テレビ朝日が伝えてきた震災報道を振り返り、検証するという特別番組があった。

被災地の状況が刻々と変化していく中で、被災地が、全国の視聴者が求めている情報をきちんと伝えることができたのか。
テレビにできたこと、できなかったことは何か、を地震発生直後からのテレビ朝日およびキー局内の様子や被災地でのカメラマンの取材など、舞台裏を検証するというもの。

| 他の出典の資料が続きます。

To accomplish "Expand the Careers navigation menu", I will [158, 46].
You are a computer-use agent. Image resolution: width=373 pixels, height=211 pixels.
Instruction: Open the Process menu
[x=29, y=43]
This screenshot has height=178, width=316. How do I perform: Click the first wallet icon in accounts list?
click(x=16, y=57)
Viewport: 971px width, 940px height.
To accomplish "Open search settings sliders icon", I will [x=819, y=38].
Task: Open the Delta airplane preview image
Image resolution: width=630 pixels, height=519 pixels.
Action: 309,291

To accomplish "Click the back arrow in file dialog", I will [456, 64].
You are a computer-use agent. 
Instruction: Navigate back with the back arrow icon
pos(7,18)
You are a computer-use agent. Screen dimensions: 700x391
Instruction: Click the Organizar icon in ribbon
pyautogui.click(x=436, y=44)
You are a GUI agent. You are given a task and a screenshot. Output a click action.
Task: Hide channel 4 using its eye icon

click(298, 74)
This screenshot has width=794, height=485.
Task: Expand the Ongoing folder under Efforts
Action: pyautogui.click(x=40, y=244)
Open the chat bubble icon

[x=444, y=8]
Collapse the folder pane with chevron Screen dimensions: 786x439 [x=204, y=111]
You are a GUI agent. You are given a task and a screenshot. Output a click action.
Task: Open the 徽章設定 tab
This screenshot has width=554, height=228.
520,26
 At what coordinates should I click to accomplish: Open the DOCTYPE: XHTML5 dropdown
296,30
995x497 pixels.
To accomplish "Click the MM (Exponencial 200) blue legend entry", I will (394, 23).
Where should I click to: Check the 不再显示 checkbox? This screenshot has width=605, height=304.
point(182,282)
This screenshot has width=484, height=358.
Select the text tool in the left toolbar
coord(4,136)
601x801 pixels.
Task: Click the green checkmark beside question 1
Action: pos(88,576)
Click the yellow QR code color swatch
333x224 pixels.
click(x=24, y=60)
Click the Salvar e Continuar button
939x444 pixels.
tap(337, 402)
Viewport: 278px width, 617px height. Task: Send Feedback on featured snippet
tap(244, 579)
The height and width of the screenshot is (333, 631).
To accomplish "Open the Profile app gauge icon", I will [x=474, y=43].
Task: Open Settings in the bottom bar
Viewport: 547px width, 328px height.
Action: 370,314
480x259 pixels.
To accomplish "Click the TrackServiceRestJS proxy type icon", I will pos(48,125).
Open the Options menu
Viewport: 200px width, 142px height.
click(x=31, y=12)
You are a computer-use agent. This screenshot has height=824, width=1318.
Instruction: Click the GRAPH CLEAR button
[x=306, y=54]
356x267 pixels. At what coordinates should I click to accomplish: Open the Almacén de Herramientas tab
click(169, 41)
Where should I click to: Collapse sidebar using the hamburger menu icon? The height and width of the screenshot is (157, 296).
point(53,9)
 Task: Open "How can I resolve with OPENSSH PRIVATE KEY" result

この一帯は地震直後から9時間ほど停電となり、復旧した時点でテレビから流れてくる被災地の映像には、<まさかこんなことになっているとは・・・>と目を見張り、その後も絶え間なく流れる被災地の様子に、心が痛むばかりだった。

人命救助か取材か。
大津波を取材した地元カメラマンの証言や映像からは、その葛藤の様子や自然の脅威・猛威への恐怖が滲み出ており、さらに胸を締め付けられる思いがした。

報道する側は、その時の最善を尽くしていたことと思う。

もっと、あんなことを、こんなことを伝えられたのではないか。
もっと、あんなことを、こんなことを知りたかった。

それは、後になってから言えること。
もし、そこから学ぶことがあれば、次にはそれを生かしていけばよいのではないだろうか。

大津波が襲いかかる様子を取材した人々、被災された人々。
その心の中は、大きく剔られたごとくではなかったかと想像する。

突然、何かに遭遇した時は、後になってから事の重大さに気づき、また悲しみ、苦しみが襲ってくる。
悲しかったら、辛かったら、思いっきり泣けばよい。
涙とともに、悲しみや辛いことを少しでも流すとよい。

いつか、知らず知らずのうちに、その悲しみや苦しみ、辛さから立ち上がることができるようになる。